__GOAL OF THE EXERCISE__
Copy the following entries word for word, covering the stretch from the line containing "Screen dimensions: 445x527" through the line containing "Action: [260, 37]", with both of those lines included.

__GIVEN RECORDS__
···

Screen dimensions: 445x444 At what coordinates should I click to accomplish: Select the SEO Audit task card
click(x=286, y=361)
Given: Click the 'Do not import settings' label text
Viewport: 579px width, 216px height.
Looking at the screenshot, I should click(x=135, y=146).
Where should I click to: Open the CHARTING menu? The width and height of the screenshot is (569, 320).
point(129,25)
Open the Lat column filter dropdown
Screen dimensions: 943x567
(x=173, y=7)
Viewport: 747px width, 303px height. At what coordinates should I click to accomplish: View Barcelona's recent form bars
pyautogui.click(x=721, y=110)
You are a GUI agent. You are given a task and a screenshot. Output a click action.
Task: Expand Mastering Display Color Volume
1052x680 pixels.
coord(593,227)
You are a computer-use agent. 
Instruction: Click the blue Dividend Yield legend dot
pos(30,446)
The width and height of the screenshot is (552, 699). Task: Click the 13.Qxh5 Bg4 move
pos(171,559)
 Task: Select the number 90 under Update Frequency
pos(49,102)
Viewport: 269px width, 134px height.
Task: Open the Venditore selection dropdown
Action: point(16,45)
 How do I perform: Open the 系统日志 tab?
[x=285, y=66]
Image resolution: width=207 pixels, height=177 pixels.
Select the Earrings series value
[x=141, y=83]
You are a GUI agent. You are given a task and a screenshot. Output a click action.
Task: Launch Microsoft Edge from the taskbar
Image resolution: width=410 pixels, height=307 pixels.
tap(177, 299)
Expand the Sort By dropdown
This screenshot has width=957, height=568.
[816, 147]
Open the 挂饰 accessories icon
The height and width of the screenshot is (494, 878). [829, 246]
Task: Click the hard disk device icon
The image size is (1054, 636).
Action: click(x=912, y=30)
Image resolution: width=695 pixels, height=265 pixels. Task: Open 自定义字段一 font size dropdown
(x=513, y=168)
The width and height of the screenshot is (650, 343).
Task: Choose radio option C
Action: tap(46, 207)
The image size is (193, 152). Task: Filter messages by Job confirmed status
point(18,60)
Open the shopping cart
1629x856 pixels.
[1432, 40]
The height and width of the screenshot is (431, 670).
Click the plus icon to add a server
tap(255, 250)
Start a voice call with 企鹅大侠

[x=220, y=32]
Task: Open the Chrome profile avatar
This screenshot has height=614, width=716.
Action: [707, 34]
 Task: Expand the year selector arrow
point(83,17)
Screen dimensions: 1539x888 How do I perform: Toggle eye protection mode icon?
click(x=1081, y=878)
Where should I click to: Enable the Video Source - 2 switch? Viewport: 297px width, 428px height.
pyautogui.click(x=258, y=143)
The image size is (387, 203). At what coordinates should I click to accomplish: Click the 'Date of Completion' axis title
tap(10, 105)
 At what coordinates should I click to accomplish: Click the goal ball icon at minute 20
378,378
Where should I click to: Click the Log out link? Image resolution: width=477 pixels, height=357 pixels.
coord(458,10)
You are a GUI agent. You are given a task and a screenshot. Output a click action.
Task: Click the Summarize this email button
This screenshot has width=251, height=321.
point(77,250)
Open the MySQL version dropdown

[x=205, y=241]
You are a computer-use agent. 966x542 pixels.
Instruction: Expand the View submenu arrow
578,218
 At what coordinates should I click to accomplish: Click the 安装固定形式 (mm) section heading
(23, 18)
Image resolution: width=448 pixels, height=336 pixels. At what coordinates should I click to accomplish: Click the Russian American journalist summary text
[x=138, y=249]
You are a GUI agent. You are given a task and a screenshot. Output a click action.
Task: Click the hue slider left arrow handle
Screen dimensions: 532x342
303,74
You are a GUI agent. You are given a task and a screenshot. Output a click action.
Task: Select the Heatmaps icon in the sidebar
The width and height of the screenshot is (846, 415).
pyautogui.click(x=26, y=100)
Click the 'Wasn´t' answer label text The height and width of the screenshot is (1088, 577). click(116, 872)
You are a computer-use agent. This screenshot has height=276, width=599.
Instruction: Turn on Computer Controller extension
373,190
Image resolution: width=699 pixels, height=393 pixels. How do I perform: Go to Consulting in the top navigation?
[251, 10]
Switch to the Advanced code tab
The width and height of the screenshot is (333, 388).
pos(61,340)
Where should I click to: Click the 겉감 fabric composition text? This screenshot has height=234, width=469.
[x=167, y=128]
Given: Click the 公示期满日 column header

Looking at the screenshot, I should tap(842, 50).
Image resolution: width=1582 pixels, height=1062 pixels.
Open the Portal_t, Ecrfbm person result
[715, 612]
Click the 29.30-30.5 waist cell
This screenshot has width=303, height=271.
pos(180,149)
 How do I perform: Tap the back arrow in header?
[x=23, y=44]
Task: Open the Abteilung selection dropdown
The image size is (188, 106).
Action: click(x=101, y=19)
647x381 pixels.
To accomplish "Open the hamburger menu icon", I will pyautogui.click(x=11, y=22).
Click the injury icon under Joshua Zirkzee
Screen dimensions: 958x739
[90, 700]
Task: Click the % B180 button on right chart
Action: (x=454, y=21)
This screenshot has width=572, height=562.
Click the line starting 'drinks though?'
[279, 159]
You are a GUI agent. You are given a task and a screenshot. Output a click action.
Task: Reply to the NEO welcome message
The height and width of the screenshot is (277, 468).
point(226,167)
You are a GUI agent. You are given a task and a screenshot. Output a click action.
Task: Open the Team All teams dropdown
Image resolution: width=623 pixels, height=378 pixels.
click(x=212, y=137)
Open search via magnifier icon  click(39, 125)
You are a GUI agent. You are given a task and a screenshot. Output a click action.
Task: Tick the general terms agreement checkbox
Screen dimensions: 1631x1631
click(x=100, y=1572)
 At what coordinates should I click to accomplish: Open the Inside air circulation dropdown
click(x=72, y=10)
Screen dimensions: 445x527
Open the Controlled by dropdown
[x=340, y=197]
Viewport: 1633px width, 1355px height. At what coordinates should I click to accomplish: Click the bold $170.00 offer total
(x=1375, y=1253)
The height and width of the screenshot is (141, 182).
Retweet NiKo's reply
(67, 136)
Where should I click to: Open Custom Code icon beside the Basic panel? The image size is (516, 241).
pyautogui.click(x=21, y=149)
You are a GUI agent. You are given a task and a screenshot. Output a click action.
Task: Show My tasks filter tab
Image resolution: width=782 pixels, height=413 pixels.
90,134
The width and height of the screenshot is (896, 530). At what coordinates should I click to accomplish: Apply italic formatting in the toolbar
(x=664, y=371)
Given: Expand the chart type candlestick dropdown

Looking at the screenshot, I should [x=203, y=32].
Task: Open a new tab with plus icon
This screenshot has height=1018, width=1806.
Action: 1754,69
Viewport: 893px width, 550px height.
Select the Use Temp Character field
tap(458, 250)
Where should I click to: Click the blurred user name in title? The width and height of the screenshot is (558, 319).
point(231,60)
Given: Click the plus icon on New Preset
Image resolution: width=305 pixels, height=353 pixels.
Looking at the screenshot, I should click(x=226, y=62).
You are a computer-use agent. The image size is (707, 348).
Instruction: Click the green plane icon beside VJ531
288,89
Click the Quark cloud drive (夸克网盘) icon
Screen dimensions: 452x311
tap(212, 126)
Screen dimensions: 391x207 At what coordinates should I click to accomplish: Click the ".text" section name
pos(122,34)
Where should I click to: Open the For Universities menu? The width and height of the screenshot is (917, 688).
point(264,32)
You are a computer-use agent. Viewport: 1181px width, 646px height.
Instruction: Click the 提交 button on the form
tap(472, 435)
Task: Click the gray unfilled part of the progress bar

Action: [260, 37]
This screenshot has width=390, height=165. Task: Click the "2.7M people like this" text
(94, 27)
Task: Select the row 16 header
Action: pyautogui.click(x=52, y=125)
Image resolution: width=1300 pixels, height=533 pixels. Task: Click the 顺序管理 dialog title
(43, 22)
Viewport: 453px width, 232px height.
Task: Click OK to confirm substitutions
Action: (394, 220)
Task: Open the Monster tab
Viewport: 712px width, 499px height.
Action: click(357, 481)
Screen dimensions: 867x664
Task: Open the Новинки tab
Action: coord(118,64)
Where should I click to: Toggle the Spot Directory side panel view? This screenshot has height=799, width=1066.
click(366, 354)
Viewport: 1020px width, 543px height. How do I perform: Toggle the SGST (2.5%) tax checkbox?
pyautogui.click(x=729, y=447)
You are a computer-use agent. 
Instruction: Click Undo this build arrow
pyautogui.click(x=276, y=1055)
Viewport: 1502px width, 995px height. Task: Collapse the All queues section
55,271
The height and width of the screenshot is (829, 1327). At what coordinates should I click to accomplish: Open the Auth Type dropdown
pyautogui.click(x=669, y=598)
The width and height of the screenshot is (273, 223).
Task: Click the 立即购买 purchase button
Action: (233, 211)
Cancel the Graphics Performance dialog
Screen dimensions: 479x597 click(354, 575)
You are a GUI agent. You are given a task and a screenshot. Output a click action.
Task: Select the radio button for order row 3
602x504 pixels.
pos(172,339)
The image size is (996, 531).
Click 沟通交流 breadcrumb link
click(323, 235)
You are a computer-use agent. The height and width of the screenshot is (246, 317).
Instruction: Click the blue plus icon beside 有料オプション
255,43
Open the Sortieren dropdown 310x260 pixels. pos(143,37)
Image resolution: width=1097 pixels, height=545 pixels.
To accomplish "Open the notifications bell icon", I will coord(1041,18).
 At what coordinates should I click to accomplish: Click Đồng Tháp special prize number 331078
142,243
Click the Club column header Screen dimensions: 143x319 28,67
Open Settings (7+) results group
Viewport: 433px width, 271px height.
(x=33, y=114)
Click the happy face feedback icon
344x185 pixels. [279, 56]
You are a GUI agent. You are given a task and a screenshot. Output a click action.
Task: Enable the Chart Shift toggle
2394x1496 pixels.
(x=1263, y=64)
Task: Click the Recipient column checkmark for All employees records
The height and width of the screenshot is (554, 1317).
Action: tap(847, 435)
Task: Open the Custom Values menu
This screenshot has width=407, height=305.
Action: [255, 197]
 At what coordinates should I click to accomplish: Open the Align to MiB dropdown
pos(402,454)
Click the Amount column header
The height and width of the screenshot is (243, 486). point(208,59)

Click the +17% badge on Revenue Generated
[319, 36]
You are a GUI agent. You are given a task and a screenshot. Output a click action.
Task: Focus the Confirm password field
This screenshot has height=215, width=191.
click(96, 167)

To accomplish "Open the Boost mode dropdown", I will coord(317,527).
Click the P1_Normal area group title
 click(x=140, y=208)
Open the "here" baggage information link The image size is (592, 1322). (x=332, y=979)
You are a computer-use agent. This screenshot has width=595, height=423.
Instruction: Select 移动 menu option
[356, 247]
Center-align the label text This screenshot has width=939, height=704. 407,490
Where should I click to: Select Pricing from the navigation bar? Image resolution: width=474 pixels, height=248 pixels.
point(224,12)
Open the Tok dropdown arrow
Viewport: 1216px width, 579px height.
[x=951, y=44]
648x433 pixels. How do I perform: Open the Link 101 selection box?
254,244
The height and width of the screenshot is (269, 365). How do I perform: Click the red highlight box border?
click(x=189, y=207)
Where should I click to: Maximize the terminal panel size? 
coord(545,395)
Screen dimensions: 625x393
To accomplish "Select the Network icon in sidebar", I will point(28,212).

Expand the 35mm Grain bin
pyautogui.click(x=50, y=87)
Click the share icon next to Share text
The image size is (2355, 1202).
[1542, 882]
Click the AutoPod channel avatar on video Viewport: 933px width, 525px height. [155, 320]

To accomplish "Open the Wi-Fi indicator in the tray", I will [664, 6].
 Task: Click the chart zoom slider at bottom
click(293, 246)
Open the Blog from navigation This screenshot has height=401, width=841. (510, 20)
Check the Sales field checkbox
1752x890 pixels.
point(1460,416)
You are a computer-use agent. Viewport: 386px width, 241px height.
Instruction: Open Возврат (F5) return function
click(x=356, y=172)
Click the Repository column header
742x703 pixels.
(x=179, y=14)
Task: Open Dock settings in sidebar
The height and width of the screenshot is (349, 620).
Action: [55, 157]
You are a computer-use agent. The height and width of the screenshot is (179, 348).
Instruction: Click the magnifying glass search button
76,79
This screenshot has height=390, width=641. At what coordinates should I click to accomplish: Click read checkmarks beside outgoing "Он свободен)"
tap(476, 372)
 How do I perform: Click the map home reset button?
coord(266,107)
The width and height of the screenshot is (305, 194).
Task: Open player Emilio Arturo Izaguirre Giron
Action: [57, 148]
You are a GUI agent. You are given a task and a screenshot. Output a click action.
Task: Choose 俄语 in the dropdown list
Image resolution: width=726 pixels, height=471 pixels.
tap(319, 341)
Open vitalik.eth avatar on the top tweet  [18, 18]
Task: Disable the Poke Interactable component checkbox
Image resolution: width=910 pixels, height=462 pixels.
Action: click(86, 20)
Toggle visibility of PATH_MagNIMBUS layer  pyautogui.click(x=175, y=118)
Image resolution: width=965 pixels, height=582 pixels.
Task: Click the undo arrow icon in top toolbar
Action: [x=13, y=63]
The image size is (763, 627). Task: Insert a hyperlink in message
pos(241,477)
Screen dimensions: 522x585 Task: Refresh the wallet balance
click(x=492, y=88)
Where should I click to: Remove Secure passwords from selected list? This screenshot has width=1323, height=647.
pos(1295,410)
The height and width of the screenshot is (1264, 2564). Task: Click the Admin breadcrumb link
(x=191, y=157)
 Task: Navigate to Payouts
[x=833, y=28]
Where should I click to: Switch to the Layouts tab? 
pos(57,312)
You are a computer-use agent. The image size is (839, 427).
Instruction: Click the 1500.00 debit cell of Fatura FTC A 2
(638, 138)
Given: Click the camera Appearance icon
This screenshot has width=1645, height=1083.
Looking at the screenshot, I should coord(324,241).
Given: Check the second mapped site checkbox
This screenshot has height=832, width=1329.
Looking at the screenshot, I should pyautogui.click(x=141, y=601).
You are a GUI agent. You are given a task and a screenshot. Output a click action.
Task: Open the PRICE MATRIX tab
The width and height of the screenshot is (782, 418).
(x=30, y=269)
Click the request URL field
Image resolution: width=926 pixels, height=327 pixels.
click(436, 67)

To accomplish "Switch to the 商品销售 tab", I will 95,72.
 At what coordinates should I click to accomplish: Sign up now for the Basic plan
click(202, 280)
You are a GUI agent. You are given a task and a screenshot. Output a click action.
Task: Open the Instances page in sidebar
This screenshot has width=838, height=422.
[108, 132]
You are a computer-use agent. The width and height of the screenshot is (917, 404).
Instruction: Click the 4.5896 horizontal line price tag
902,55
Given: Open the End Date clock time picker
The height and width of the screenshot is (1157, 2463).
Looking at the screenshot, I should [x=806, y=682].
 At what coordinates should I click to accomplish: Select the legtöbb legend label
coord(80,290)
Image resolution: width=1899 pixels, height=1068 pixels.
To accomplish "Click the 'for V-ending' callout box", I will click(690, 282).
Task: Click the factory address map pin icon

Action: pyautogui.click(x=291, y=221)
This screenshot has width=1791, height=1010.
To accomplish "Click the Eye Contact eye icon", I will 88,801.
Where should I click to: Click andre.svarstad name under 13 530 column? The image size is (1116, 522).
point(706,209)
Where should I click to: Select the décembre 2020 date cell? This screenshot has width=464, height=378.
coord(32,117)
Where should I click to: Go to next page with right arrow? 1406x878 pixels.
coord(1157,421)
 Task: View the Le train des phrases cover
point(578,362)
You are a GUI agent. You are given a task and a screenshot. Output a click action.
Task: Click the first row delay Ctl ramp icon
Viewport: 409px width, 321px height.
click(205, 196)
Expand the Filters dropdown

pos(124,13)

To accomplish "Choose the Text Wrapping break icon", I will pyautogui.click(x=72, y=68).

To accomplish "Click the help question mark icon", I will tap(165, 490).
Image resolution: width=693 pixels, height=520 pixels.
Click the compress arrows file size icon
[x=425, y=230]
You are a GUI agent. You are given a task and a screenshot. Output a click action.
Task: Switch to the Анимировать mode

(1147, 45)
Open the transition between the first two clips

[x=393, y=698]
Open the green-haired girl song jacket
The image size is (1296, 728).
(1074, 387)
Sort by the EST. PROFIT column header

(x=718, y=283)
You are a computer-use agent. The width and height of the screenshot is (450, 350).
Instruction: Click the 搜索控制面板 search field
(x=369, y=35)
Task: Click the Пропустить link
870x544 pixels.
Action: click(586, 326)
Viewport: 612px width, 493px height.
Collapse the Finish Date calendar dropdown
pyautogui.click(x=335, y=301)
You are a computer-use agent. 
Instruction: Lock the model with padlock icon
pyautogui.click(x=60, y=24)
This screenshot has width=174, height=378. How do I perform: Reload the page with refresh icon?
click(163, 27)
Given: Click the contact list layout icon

···

__RESPONSE__
Screen dimensions: 445x527
Open the Controlled by dropdown
[x=340, y=197]
Viewport: 1633px width, 1355px height. At what coordinates should I click to accomplish: Click the bold $170.00 offer total
(x=1375, y=1253)
The height and width of the screenshot is (141, 182).
Retweet NiKo's reply
(67, 136)
Where should I click to: Open Custom Code icon beside the Basic panel? The image size is (516, 241).
pyautogui.click(x=21, y=149)
You are a GUI agent. You are given a task and a screenshot. Output a click action.
Task: Show My tasks filter tab
Image resolution: width=782 pixels, height=413 pixels.
90,134
The width and height of the screenshot is (896, 530). At what coordinates should I click to accomplish: Apply italic formatting in the toolbar
(x=664, y=371)
Given: Expand the chart type candlestick dropdown

Looking at the screenshot, I should [x=203, y=32].
Task: Open a new tab with plus icon
This screenshot has height=1018, width=1806.
Action: 1754,69
Viewport: 893px width, 550px height.
Select the Use Temp Character field
tap(458, 250)
Where should I click to: Click the blurred user name in title? The width and height of the screenshot is (558, 319).
point(231,60)
Given: Click the plus icon on New Preset
Image resolution: width=305 pixels, height=353 pixels.
Looking at the screenshot, I should click(x=226, y=62).
You are a computer-use agent. The image size is (707, 348).
Instruction: Click the green plane icon beside VJ531
288,89
Click the Quark cloud drive (夸克网盘) icon
Screen dimensions: 452x311
tap(212, 126)
Screen dimensions: 391x207 At what coordinates should I click to accomplish: Click the ".text" section name
pos(122,34)
Where should I click to: Open the For Universities menu? The width and height of the screenshot is (917, 688).
point(264,32)
You are a computer-use agent. Viewport: 1181px width, 646px height.
Instruction: Click the 提交 button on the form
tap(472, 435)
Task: Click the gray unfilled part of the progress bar

Action: [260, 37]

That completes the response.